The bronchial sign refers to the presence of an air-bearing track within the nodule(40), which is common in malignant nodules(41), and is mostly due to the fact that the trachea extends in reverse within the tumor when the tumor retracts due to fibrosis. This symptom is seen in all lung cancer cell types but is more common in adenocarcinoma (42). According to Qiang JW et al, there are five types of bronchial sign, including continuous open type, enveloping type, tree-like narrowing type, compressed narrowing type, and compressed flat type, the first three types are associated with malignant progression of tumours(43). Multidisciplinary studies in imaging and molecular biology have shown that bronchial signs are associated with mutations in EGFR activity(44). Therefore, our study confirms that it is significant to classify it as an imaging risk factor for the development of infiltration in GGN.

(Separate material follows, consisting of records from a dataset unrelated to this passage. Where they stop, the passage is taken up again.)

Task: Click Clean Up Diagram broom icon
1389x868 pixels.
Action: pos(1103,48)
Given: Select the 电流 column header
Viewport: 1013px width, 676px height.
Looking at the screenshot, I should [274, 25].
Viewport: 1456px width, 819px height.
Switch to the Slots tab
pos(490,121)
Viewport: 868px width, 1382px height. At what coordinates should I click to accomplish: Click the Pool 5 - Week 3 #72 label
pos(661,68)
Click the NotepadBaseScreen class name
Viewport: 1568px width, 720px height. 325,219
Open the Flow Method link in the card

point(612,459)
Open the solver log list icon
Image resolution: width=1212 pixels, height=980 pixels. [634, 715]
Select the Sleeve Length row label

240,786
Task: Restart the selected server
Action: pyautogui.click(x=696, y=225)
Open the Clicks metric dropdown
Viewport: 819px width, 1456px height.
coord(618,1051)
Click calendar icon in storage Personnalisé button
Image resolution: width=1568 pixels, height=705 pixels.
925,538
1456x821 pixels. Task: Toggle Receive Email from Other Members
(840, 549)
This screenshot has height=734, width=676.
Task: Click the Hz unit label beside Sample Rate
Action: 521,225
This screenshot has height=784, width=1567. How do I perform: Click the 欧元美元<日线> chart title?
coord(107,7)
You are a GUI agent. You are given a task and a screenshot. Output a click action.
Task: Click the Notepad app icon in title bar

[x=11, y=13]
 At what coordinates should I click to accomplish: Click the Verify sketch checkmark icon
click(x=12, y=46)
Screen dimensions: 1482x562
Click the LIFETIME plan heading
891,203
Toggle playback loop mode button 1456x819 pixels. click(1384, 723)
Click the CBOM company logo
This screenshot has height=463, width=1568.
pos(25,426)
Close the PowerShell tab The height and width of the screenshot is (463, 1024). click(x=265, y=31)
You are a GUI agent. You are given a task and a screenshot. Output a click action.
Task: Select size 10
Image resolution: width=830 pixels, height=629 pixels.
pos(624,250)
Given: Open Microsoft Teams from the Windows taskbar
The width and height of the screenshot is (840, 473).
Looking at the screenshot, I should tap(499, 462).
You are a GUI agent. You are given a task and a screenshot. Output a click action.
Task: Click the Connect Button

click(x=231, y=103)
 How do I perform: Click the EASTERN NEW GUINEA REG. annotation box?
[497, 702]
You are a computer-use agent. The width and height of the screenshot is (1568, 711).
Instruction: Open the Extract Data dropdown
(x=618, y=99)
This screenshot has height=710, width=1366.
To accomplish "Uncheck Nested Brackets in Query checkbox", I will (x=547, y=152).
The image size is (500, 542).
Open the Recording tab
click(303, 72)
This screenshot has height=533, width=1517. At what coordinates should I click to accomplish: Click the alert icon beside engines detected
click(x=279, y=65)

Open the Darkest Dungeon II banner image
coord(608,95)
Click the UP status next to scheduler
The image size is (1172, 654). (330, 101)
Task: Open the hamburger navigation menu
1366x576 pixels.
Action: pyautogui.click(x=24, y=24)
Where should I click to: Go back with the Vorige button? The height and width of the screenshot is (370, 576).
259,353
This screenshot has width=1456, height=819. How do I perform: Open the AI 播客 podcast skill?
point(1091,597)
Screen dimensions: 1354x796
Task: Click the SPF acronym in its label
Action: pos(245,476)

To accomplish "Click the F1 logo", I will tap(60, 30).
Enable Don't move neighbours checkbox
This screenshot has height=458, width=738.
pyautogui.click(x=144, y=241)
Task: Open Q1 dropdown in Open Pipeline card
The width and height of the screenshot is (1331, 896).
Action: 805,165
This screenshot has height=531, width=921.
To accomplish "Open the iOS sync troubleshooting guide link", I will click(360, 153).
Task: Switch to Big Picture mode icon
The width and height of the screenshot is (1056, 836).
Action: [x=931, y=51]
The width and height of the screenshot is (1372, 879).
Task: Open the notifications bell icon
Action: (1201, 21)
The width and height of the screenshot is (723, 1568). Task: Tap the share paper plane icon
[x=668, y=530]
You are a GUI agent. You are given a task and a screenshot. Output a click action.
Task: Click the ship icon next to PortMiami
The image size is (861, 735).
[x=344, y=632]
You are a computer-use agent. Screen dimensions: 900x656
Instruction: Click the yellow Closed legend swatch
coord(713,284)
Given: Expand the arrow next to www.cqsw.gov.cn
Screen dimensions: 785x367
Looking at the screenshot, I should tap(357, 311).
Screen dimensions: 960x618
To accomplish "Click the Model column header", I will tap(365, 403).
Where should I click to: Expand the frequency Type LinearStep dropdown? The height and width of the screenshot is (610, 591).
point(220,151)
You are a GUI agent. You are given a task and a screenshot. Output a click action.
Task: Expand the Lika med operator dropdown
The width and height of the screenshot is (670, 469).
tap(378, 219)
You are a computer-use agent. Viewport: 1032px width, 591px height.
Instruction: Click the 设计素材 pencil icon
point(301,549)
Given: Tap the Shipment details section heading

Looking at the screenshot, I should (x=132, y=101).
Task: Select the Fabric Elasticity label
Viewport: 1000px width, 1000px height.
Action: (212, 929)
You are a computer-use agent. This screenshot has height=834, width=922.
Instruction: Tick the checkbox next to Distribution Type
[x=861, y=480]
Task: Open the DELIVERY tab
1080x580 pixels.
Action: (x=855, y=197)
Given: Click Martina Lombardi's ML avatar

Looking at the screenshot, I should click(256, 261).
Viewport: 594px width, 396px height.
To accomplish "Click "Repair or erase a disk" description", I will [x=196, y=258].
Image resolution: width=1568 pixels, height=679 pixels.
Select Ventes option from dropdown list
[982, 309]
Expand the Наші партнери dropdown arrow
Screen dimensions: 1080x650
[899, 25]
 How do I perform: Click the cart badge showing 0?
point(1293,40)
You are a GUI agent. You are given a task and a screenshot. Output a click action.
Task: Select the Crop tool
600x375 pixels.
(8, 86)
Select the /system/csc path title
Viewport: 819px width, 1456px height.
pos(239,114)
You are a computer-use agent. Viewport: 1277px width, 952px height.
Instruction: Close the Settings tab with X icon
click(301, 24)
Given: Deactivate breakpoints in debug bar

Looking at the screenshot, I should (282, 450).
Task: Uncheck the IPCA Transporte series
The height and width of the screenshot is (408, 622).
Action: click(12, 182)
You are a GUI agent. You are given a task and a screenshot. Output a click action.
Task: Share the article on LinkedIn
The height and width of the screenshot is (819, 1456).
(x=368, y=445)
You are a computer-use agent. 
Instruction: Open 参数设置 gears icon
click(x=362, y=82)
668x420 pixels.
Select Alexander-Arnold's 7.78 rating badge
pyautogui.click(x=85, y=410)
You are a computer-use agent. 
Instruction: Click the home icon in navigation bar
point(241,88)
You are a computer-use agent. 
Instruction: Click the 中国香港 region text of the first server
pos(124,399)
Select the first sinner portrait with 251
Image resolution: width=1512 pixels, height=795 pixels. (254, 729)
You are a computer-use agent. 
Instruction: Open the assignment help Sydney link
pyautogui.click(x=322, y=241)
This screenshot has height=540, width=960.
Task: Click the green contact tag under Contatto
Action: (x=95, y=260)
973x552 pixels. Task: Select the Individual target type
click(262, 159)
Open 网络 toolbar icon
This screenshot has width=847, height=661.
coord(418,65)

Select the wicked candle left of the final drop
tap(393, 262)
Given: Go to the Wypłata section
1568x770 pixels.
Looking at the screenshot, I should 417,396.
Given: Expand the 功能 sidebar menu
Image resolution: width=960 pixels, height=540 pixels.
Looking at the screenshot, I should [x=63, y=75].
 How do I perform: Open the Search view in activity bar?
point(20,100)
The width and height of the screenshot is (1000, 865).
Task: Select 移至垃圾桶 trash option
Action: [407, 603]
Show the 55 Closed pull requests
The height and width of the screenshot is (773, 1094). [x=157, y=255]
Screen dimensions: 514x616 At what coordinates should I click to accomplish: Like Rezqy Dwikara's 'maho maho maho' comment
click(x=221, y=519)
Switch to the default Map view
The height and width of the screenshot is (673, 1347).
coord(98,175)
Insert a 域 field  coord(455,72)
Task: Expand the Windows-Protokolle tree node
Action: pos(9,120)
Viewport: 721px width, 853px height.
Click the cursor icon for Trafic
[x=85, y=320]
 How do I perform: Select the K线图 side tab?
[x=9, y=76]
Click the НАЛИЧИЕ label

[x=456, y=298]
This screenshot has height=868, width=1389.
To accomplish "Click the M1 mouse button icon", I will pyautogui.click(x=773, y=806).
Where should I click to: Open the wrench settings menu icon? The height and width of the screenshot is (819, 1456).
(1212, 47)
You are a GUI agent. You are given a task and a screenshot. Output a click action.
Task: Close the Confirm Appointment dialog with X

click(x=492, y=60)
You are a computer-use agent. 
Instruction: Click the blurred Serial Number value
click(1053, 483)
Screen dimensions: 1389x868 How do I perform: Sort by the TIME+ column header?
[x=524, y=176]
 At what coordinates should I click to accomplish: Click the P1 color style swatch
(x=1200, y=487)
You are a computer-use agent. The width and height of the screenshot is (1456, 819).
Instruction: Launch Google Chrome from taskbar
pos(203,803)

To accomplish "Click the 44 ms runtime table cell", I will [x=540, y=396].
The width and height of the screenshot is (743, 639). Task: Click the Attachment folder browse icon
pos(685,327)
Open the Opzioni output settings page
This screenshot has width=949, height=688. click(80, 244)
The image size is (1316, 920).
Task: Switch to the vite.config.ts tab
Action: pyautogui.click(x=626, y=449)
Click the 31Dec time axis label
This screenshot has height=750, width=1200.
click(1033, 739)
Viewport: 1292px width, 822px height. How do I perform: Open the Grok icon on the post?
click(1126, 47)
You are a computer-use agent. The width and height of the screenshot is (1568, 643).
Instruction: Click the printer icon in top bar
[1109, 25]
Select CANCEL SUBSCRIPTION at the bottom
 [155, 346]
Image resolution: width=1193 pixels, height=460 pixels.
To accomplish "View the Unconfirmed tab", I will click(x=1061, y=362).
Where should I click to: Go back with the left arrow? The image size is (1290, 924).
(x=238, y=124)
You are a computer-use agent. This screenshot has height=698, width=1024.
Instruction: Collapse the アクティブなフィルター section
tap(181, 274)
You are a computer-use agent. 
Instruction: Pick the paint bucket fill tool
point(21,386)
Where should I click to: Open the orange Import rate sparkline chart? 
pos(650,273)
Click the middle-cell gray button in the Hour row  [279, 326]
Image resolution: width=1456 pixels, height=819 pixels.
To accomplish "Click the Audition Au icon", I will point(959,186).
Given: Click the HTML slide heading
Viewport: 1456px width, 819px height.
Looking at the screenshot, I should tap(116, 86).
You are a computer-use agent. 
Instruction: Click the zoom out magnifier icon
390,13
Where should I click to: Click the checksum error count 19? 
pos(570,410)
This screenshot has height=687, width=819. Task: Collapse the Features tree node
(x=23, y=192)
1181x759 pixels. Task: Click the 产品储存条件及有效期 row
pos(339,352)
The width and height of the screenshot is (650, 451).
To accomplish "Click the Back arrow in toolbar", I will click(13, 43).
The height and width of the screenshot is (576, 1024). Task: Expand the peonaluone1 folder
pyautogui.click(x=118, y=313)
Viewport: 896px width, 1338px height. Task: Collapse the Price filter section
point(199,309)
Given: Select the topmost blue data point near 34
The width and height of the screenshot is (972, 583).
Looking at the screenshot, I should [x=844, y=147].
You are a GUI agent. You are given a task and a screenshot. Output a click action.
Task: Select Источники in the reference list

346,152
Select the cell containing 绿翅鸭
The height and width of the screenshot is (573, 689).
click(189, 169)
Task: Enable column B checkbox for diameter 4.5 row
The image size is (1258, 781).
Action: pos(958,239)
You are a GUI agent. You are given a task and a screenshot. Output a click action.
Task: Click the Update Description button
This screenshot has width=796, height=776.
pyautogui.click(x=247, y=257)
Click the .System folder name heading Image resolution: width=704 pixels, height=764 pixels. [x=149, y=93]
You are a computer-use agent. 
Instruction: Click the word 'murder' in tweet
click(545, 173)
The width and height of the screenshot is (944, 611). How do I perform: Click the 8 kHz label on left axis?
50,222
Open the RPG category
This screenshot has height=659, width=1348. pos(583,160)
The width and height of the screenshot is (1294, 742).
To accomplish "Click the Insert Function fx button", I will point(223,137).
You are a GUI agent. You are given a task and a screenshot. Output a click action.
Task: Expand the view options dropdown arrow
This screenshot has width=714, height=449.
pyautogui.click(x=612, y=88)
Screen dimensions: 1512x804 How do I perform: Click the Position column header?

Our prediction model still has some limitations. First, our data came from a single centre and were investigated only in the Chinese population, thus limiting the generalizability of the model; and our study used a two-dimensional CTR value rather than a three-dimensional proportion of solid components; In addition, the characterization of the patient's imaging features is subjective and may have an impact on the outcome. I think that adding a three-dimensional dimension of the proportion of solid components, conducting a multi-center study may improve the model's predictive performance.